Good morning! Today’s passage (1 Samuel 5-7) emphasizes the successful rise of Samuel as a widely-accepted judge over the Hebrews, and their dominance over the Philistines (with much supernatural help) under Samuel’s leadership. Chapters 5-6 focus on the ark of the covenant as a proxy for God’s favor, and then the third chapter underscores Samuel’s role.
Yesterday we saw the ark of God captured by the Philistines, but they are not able to gloat long over possessing the divine power of another culture. First the Philistine god Dagon mysteriously falls on his face before the ark—not once but twice—and breaks into pieces. In each place the ark goes, tumors arise among the people and it causes panic, until a public outcry leads Philistine leaders to plan its return to the Hebrews. They send it back with a guilt offering of gold figures, on a cart pulled behind cows set free to go where they will. When the cows head straight for Hebrew territory, it’s taken as proof that the Philistine calamities were truly from the God of Israel. Cows and cart and golden images are a relatively cheap price to pay for freeing one’s people from cancerous tumors. When the ark of God’s presence does return to Hebrew hands, failure to sufficiently celebrate the occasion leads to death among some of Israelites. So the people of Beth-shemesh send the ark away from them like the Philistines have. (The whole situation starts to sound like nuclear waste and NIMBYism!) These episodes stem from a sense of the utter holiness and raw power in the ark, the closest thing there was to God’s presence. Fortunately, it finds a home at Kiriath-jearim until King David comes for it some twenty years later.

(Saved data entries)
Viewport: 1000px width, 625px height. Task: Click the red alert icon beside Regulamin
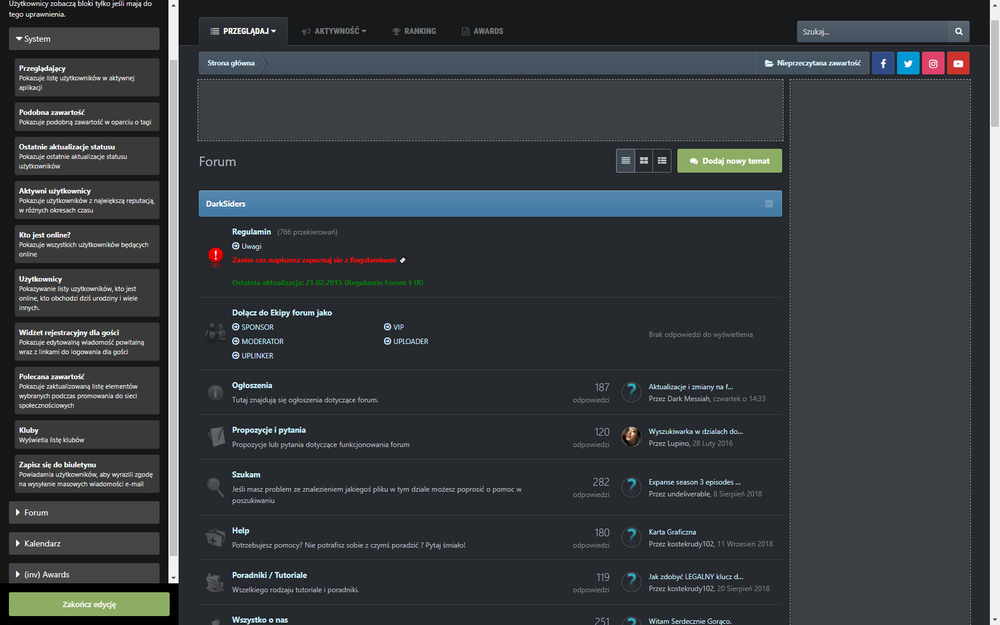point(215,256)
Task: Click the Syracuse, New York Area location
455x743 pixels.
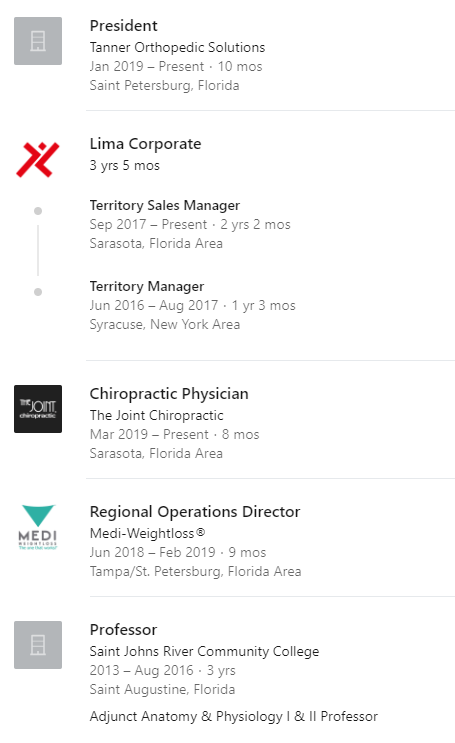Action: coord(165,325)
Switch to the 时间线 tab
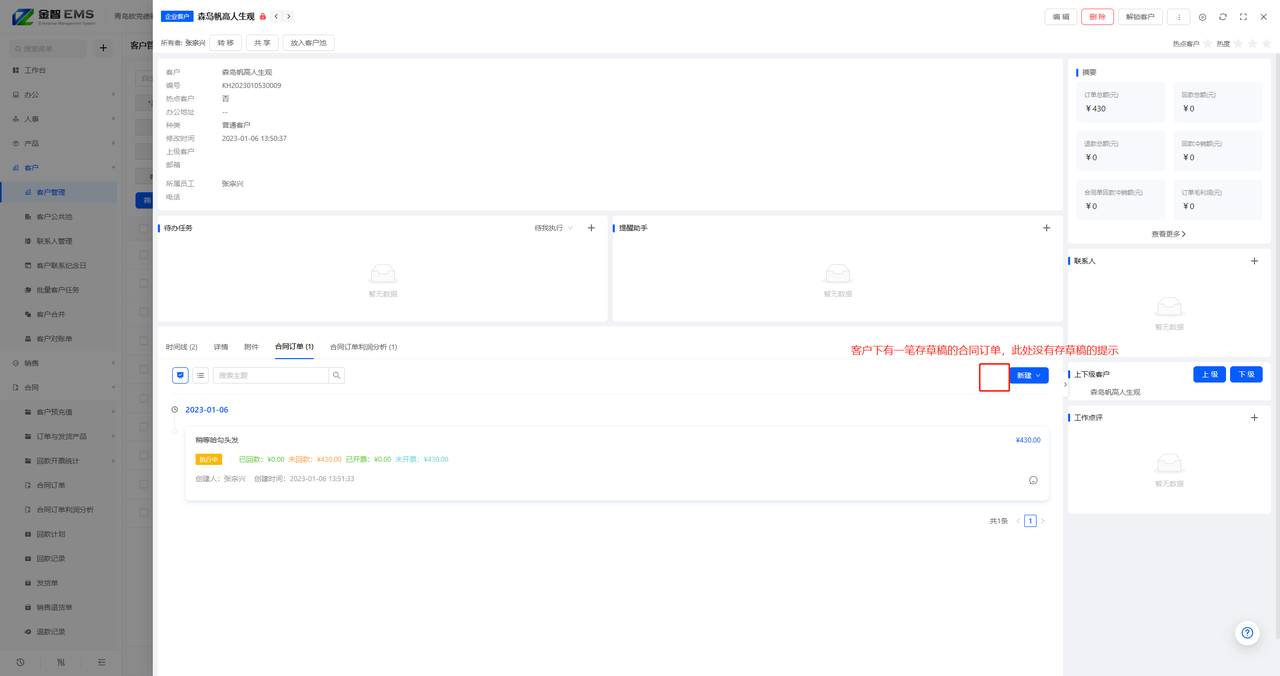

## Questions:
a. Output everything in the commentary on 1 Samuel 5-7 from "Good morning! Today’s" down to "underscores Samuel’s role.", word for word.
b. Continue the commentary on 1 Samuel 5-7 with the next part, starting after its final sentence.

## Responses to the exercise:
a.
Good morning! Today’s passage (1 Samuel 5-7) emphasizes the successful rise of Samuel as a widely-accepted judge over the Hebrews, and their dominance over the Philistines (with much supernatural help) under Samuel’s leadership. Chapters 5-6 focus on the ark of the covenant as a proxy for God’s favor, and then the third chapter underscores Samuel’s role.

b.
After Eli’s death, Samuel (who already has a broad and righteous reputation) attains full influence as the last and greatest judge of Israel. True to the formula of faithful leaders, he emphasizes worshipping God alone and none of the other foreign gods. Samuel’s “home base” was in Mizpah (right next to his childhood home of Ramah). When the Philistines try to attack there, God responds with thunder that throws the foreign army into confusion and hands the victory to Israel. Divine assistance vindicates Samuel’s leadership, as does success in battle against the Philistines. His influence is recognized throughout the region, and he makes annual visits around Israel as a “circuit rider” judge. One bit of trivia in closing: Samuel raises a stone as testimony of God’s help in succeeding over the Philistines, and calls it “Ebenezer”. It’s from this episode that the hymn writer for “Come, Thou Fount of Every Blessing” created the lyric, “Here I raise my Ebenezer, hither by thy help I’ve come.” Happy reading!